• Supplied passage:

--

The network-on-chip (NoC) is the artery and vein of a high performance system. It encompasses the key properties of such a system. It is important that we discuss the ideal architectural properties of a NoC that is required for the HPC system.

Coherent Engine:

It is required to develop a cache coherent engine to stay in sync across processors, I/Os and Accelerators, and memories. The designing and verifying such engine is highly sophisticated, and formal methods are used to sign-off verification of such engines.

Low Latency Access:

The low latency techniques involve dynamic allocation of datapath for the data to traverse from source to destination. There are different types of data routing implementations possible based on the topology. But the key factor is to take the shortest route and avoid hotspots. This is usually attached in terms of number of clock cycles. Another way of reducing latency in memory access is to use a cache memory in front of the main memory. Sometimes, it is called L3 Cache, where the processing engine has the L1/L2 cache.

Dynamic Power Control:

Dynamic Power Control is a key feature of any computing system. Depending on the load on the system, the NoC should be able to dynamically scale up or down of its operating frequency. Also, it should be able to switch off portions of its to save power. If we need more sophisticated control, we could control the internal datapath width too.

--

[Item coordinate data]
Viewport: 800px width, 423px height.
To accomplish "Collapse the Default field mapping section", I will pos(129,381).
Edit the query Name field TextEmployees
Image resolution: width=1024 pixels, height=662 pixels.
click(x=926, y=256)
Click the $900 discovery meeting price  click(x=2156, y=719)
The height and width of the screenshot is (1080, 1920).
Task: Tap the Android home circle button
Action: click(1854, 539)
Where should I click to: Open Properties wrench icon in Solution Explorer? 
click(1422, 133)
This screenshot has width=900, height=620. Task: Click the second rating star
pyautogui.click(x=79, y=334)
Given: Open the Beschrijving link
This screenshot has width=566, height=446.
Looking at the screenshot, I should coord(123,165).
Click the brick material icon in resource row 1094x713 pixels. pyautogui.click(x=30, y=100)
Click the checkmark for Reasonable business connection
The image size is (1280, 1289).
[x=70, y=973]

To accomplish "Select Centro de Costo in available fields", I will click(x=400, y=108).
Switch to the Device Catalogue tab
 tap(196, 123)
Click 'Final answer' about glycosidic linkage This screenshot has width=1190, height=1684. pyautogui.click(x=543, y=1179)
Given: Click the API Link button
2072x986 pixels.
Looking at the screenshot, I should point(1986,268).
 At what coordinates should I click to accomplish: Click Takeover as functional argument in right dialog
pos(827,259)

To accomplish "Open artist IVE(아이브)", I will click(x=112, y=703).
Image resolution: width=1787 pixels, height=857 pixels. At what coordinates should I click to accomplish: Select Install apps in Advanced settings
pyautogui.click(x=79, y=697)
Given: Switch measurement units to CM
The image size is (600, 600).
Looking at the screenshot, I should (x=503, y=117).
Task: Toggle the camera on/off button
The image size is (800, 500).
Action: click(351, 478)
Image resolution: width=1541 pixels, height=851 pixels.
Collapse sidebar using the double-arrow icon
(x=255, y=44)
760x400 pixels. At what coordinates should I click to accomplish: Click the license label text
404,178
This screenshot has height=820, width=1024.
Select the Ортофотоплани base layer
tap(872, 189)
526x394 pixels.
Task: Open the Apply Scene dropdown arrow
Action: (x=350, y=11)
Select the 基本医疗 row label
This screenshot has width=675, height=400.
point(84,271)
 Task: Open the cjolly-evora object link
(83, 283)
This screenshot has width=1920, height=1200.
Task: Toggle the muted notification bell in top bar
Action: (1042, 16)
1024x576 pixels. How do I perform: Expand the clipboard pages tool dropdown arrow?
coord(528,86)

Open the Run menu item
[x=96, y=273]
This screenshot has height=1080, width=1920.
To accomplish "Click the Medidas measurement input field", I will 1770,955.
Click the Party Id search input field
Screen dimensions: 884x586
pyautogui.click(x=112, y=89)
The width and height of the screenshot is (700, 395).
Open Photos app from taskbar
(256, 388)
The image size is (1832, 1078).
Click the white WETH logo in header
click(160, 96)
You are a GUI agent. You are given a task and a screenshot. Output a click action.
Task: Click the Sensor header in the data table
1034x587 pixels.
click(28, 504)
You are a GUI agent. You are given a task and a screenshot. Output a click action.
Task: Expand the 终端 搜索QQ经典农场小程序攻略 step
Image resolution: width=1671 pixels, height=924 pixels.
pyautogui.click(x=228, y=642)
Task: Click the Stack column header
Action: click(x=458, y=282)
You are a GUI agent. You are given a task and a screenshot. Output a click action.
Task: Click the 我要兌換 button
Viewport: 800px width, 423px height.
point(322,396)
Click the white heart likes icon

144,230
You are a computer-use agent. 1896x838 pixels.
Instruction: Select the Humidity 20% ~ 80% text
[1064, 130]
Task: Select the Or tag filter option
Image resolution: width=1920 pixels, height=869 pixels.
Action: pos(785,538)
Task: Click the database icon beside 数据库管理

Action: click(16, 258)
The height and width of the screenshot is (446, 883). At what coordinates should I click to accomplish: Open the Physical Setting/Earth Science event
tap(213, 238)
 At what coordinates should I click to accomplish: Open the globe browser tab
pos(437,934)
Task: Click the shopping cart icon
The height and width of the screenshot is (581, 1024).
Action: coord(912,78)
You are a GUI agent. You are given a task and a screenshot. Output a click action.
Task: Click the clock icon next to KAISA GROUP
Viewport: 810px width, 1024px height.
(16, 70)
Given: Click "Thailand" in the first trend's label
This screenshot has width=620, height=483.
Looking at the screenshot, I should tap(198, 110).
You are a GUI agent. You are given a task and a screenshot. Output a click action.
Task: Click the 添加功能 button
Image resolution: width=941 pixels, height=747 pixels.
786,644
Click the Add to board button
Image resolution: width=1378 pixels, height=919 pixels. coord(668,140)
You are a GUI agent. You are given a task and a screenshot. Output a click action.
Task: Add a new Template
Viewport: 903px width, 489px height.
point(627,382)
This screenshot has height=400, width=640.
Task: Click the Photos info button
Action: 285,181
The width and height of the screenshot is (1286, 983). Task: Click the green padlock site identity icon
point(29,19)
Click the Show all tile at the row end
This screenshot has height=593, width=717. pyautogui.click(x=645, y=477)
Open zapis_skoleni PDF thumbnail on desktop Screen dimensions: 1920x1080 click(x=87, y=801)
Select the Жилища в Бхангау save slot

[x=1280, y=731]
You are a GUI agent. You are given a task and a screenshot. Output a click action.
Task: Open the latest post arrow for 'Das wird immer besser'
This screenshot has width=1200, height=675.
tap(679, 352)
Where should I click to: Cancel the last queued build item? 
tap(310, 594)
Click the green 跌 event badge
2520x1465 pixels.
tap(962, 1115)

--

• Directions:
A – Answer these questions using the passage on network-on-chip properties:
(i) What methods are used to sign off verification of a cache coherent engine?
(ii) What is the cache memory placed in front of the main memory sometimes called?
(iii) What can be controlled if more sophisticated power control is needed?
B – From the network-on-chip passage, repeat the stretch from "The low latency" through "datapath width too.".

• Results in order:
A –
(i) Formal methods
(ii) L3 Cache
(iii) The internal datapath width

B –
The low latency techniques involve dynamic allocation of datapath for the data to traverse from source to destination. There are different types of data routing implementations possible based on the topology. But the key factor is to take the shortest route and avoid hotspots. This is usually attached in terms of number of clock cycles. Another way of reducing latency in memory access is to use a cache memory in front of the main memory. Sometimes, it is called L3 Cache, where the processing engine has the L1/L2 cache.

Dynamic Power Control:

Dynamic Power Control is a key feature of any computing system. Depending on the load on the system, the NoC should be able to dynamically scale up or down of its operating frequency. Also, it should be able to switch off portions of its to save power. If we need more sophisticated control, we could control the internal datapath width too.